# Introducing The Bluestone Jct...



## Shawn Fields (Jan 2, 2008)

Well, I am at a point in construction where I feel comfortable enough to begin showing pics and videos of my indoor railway....which also doubles as the clubs bad weather layout for when we get 4 feet of partly cloudy. 
I have attached some short videos for our friends that still have a slow connection speed to try to cut down download times and links to both my youtube and photobucket accts. that are loaded with construction pics and other goodies. 
The Railway itself is based on a town in WVa....Bluestone...and thats about where reality ends. The Railway while mostly being based on the N&W, does interchange with the Virginian and C&O/B&O and Pennsy Railways so you will see an great mixture of rolling stock and equipment...though I favor Steam you will see some Diesels as well. I currently have the Yard somewhat finished and Ballasted...I still have some mountains and Coke ovens to build and storage tracks on the side of the layout opposite of the yard. 
The Construction is very simple and sturdy...I can walk on it and I'm no lite weight either....The main supports are made from wooden pallets laid on their sides and 4x8 plywood/OSB for the top with pallets in the centers across the joining 4x8's and then the pallets are covered with wood paneling and trimmed in with 2x4's as you can see in the construction pics.. I currently have a little over have ov the paneling completed, I just have to cover the side where the yard is. 
I can run Battery, DC/RC and Live Steam...I have ran an Aristo Mike a few times around the layout though the fumes get a little strong after a while. 
anyway here's the link to the construction pics...look in the folder... New Train Room at 350 University.. but feel free to check out my other albums of previous layouts and other fun events.. 

The pics... 

http://s23.photobucket.com/albums/b385/speedfreak1996/ 

and here's a couple of vids.. 

http://www.youtube.com/watch?v=SUgDPj4Zu20 

and one more... 

http://www.youtube.com/watch?v=xudTcQhK3go 

alot more vids can be found at.... 

http://www.youtube.com/user/nw2017 

I hope that everyone enjoys the pics and Vids. 

P.S. If some one can make the links active I would appreciate it, Thanks


----------



## AppleYankee (Jan 3, 2008)

Here ya go 

http://s23.photobucket.com/albums/b385/speedfreak1996/  


http://www.youtube.com/watch?v=SUgDPj4Zu20  


http://www.youtube.com/watch?v=xudTcQhK3go  


http://www.youtube.com/user/nw2017  



Jan


----------



## Shawn Fields (Jan 2, 2008)

GIVEN RECORDS ->
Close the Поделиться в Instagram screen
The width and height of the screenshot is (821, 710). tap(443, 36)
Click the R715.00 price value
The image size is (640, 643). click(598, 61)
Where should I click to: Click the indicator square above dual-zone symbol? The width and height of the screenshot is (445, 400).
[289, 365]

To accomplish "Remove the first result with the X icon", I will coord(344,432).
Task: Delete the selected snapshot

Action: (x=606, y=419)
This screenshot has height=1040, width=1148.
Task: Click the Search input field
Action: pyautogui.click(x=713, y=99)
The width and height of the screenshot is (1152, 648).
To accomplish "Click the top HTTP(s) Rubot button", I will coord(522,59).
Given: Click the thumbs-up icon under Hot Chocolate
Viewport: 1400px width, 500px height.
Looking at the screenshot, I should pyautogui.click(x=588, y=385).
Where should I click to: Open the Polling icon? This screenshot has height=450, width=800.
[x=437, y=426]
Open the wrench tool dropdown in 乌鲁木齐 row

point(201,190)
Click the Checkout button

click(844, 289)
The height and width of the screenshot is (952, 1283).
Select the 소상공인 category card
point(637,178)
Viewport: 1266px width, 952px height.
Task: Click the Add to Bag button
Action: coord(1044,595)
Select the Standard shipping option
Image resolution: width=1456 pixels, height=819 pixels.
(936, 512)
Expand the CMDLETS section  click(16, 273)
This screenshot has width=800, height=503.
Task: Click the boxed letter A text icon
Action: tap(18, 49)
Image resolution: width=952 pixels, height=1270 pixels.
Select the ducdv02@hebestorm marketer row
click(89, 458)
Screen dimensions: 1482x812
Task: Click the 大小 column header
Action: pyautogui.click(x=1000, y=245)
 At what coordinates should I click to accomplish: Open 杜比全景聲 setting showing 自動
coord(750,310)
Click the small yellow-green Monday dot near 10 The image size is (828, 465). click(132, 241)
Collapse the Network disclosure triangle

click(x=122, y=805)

WHAT YOU ARE ASKED TO DO -> Continue the forum thread about the Bluestone Jct. indoor railway from the point where it stops.

ANSWER ->
Thanks Jan


----------



## vsmith (Jan 2, 2008)

Nice layout, if I'm reading the plans right it looks like it about 10.5' x 30'


----------



## jimtyp (Jan 2, 2008)

Nice videos and layout! You pull some long trains


----------



## Shawn Fields (Jan 2, 2008)

V, 
Thanks, yep you are very close its 10' 7.5" x 28'. I could have brought it out another 4-5' more but I needed to allow a walkway to the other side of the basement so that I can get to my workshop and laundry rooms and bathroom. 

Jim, 
Thanks for the compliments and oh yeah I can pull some long trains and with two mains and a passing siding I have lots of action built into the layout...not to mention the switching possibilities in the yard.


----------



## steam maker (Jan 11, 2008)

Hi Shawn! 

Nice job - Looks cool!!! 

Joe


----------



## Shawn Fields (Jan 2, 2008)

Thanks Joe, I was just working on it a little bit ago laying down more track...which seems a constant chore here lately.


----------



## Torby (Jan 2, 2008)

Beautiful wooded setting.


----------



## pacbelt (Jul 8, 2008)

Posted By Shawn Fields on 06/19/2008 9:20 AM
V, 
Thanks, yep you are very close its 10' 7.5" x 28'. I could have brought it out another 4-5' more but I needed to allow a walkway to the other side of the basement so that I can get to my workshop and laundry rooms and bathroom. 




Who needs to walk through??!! 
Walking is highly overrated! 

Nice layout!! ...and I'm just a little jealous!/DesktopModules/NTForums/themes/mls/emoticons/tongue2.gif


----------



## Shawn Fields (Jan 2, 2008)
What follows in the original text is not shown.